§ **Excerto do documento**:
....................

A Actividade e os Planos

Muito de relance poder-se-à dizer que o planeamento emergiu como uma actividade profissional derivativa. Inicialmente foram sobretudo arquitectos e engenheiros, mas também geógrafos, economistas e sociólogos que desenvolveram e/ou contribuíram para esquemas de planeamento então eminentemente físico. No qual estes profissionais aprenderam o seu ofício nos ateliers, através da experiência.

Sem prejuízo de realizações anteriores, o grande esforço de planeamento do território em Portugal deu-se a partir dos anos ’80 com especial incidência nos anos ’90 após a regulamentação dos planos municipais de ordenamento do território. É actualmente reconhecido que ao tempo destes primeiros planos o corpo profissional era composto por poucos elementos com uma formação formal em planeamento e de novo variadas disciplinas participam na actividade de planeamento e aprendem as “artes do ofício”...

Relativamente a estes planos já muito se tem dito e escrito: da "cenoura à frente do burro" à subalternização do planeamento em relação à política partidária e ao planeamento eleitoralista. Estes planos resultaram da imposição do Governo Central e não propriamente de uma verdadeira consciencialização no que respeita à problemática do planeamento regional e urbano. Planos sacrificados pelo programa eleitoral: O programa político tem de ser realizado a todo o custo antes das eleições. Os executivos têm de se apresentar aos eleitores como "fazedores".

Este método de trabalho resultou/resulta numa falta de coerência, quando muito numa coerência parcial, na perda de iniciativas, na selecção de projectos assente no oportunismo, e em processos de decisão paralelos (grandes decisões tomadas numa base de política partidária e impostas à secção de planeamento e às comunidades). Falta de visão integradora. Planos vistos como elementos fechados, os quais através de um conjunto de critérios se transformam num sistema de permissões: sim / não. Não mencionam explicitamente horizontes temporais, programas de acção, instrumentos, prioridades, esquemas de financiamento.

Importa evoluir deste tipo de planeamento tradicional, blue print, para um género de planeamento mais estratégico.

....................

Dados registados

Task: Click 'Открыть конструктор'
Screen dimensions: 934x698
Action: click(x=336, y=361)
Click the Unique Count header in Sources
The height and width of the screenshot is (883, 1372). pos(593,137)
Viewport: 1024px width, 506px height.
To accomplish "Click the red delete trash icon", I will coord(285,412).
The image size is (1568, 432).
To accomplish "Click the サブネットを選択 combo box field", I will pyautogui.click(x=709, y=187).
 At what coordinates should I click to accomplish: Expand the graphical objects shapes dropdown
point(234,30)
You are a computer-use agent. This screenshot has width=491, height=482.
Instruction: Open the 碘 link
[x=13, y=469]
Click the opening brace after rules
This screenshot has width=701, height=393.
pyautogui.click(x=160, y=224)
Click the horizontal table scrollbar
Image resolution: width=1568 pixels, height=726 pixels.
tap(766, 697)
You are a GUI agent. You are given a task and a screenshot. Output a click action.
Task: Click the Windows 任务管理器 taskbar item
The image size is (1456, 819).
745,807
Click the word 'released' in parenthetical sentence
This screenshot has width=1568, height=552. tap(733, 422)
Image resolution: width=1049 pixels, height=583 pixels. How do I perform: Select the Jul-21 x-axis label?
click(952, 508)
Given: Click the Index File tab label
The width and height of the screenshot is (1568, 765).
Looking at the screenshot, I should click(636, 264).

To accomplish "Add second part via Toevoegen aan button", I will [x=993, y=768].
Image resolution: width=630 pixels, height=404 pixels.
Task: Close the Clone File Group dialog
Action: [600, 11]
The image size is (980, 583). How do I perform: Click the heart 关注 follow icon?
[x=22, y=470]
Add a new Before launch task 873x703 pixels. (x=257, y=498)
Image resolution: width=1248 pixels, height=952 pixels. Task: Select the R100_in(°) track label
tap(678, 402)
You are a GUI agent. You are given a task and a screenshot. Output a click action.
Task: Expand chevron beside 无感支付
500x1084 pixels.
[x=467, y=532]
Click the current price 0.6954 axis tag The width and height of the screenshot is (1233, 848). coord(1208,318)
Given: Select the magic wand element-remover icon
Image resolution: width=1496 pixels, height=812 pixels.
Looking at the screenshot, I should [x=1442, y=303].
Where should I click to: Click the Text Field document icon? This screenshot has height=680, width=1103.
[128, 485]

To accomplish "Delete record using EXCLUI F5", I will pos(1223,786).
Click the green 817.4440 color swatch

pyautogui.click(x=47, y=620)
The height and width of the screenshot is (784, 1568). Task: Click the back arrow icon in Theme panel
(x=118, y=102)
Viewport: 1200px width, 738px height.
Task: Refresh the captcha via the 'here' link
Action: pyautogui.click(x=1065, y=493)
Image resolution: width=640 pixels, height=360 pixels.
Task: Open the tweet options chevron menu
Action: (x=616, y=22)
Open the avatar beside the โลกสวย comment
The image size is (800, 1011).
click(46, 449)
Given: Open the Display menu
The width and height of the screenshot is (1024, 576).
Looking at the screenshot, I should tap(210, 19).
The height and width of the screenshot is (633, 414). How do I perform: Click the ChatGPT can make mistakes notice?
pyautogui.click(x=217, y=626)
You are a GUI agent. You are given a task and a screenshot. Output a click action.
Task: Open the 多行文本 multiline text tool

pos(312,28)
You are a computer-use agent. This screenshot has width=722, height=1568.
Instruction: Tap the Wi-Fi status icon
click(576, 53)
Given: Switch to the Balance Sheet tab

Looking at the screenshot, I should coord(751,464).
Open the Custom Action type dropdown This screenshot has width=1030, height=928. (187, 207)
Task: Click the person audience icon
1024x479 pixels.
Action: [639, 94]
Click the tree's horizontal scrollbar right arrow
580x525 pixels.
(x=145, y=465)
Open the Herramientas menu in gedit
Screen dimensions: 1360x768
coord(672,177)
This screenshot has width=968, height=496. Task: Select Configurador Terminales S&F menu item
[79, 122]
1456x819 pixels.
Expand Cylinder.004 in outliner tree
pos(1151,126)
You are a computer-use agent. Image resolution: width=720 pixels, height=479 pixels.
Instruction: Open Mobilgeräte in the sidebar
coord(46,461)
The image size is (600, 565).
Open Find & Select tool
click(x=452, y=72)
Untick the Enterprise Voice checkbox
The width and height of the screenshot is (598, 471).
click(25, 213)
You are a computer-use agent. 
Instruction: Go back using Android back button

....................

§ **Conjunto de tarefas**:
1: Transcreva, sem mudar nada, a parte do texto sobre o planeamento do território que começa em "A Actividade e" e segue até "através da experiência.".
2: Dê seguimento ao texto sobre o planeamento do território, a partir do ponto em que termina.

§ **Problemas resolvidos**:
1:
A Actividade e os Planos

Muito de relance poder-se-à dizer que o planeamento emergiu como uma actividade profissional derivativa. Inicialmente foram sobretudo arquitectos e engenheiros, mas também geógrafos, economistas e sociólogos que desenvolveram e/ou contribuíram para esquemas de planeamento então eminentemente físico. No qual estes profissionais aprenderam o seu ofício nos ateliers, através da experiência.

2:
Planeamento: do Copy Paste ao Copyright
- Uma Nova Filosofia


Tradicionalmente, a cidade foi sinónimo de vida comunitária, de liberdade, de inovação, de bem estar social, cultural e material. Urbanidade e cidadania estão histórica e etimologicamente ligados à cidade que polariza a inovação, a criatividade, a cultura, o progresso social e a democracia. Com a globalização e os fenómenos ditos pós-modernos, acentua-se a fragmentação espacial e social da cidade. Actualmente, um dos maiores desafios é o de tornar habitáveis, humanas, seguras e funcionais, atractivas e competitivas as cidades. Cresce um sentimento de que é necessário o emergir de uma nova abordagem às questões do planeamento baseada na noção psicológica de tempo: especificamente, nas interacções cronológicas entre os elementos normativos e não normativos. Isto pede uma coordenação entre uma abordagem normativa e exploratória às condições futuras dos objectos de uma política.

De um planeamento tradicional centralizado e passivo tem de se mover para uma nova abordagem mais estratégica em direcção a uma forma de planeamento orientada para a acção integrando atitudes básicas como o desenvolvimento sustentável, a ideia de subsidariedade, a integração de actores chave (públicos e privados) no processo de planeamento e a introdução de novos conceitos de planeamento espacial e estratégico.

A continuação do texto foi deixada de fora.